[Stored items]
□ □ □ □ □ □ □

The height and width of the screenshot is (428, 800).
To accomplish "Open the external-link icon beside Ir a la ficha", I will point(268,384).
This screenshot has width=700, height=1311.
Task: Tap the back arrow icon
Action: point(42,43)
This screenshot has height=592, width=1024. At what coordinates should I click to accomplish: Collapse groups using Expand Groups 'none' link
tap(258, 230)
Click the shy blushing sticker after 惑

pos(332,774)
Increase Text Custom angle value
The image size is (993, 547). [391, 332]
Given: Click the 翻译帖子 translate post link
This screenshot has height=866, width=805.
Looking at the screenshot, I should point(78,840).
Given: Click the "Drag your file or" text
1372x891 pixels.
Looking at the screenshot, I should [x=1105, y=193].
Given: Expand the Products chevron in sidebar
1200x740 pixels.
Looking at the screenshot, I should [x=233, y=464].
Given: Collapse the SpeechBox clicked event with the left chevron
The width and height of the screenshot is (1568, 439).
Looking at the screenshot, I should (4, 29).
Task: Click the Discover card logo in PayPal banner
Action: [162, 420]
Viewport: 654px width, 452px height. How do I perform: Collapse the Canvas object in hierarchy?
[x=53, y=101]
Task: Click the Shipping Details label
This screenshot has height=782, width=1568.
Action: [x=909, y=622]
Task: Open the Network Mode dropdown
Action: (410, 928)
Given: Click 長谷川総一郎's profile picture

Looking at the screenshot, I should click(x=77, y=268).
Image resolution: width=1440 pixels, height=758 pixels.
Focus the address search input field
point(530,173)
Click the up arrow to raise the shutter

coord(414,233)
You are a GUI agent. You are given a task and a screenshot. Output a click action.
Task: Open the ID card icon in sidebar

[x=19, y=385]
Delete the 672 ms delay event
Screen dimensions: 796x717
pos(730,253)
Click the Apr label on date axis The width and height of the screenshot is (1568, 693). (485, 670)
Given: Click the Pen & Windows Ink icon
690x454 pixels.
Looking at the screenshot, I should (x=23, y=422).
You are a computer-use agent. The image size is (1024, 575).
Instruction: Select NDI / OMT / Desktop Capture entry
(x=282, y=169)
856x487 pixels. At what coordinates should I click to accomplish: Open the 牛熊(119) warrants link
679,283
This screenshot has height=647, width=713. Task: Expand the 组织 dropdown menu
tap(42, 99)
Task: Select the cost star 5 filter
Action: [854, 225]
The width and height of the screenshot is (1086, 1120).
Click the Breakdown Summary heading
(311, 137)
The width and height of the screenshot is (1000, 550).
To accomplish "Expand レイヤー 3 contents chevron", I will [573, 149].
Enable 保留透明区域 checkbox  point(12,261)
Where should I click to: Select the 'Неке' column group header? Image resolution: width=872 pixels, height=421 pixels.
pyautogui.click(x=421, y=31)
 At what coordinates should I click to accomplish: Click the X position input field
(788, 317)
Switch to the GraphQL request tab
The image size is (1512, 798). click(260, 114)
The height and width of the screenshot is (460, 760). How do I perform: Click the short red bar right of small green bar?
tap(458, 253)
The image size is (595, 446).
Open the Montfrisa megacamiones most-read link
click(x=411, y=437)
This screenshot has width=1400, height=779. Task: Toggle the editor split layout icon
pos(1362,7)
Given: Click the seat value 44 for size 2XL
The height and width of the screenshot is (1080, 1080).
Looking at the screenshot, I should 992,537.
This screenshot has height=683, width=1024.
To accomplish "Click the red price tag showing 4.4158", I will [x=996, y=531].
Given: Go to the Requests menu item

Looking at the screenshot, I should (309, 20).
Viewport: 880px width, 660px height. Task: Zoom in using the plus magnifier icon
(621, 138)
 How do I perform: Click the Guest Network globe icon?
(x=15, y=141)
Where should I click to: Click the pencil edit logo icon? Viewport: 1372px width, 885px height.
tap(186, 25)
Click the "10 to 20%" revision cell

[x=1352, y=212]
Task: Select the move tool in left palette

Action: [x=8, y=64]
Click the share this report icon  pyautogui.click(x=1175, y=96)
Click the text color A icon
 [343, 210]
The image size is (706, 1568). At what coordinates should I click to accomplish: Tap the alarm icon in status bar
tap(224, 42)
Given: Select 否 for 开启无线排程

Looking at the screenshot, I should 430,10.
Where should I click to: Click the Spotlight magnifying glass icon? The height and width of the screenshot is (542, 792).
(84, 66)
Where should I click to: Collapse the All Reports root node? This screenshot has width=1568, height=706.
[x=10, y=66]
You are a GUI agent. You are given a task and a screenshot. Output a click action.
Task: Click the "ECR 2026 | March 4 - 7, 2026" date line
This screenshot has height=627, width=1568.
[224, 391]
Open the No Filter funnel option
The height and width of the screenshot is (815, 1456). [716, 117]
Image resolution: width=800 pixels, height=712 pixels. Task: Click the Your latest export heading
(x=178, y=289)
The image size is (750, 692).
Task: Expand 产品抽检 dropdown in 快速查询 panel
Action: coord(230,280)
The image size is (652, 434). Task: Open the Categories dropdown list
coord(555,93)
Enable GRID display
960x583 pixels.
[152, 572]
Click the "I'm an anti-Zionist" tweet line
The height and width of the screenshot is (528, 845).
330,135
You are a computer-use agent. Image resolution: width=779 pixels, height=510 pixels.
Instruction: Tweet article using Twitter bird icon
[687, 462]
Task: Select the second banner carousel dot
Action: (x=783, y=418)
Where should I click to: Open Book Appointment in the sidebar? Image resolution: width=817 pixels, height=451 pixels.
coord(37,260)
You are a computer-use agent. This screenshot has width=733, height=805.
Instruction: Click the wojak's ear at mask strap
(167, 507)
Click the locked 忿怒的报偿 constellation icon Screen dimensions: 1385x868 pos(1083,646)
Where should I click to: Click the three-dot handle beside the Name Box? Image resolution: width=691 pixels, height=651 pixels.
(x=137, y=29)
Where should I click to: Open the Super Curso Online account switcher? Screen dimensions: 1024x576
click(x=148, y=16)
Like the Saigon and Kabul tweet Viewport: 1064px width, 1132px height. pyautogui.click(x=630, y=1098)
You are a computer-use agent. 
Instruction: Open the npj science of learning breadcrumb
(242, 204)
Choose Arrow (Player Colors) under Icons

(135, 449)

□ □ □ □ □ □ □

◆ What the exercise asks
Take the line containing "Instruction: Open the" as the start and the last line of the data as the end, and reproduce that range exactly.

◆ Finished task
Instruction: Open the npj science of learning breadcrumb
(242, 204)
Choose Arrow (Player Colors) under Icons

(135, 449)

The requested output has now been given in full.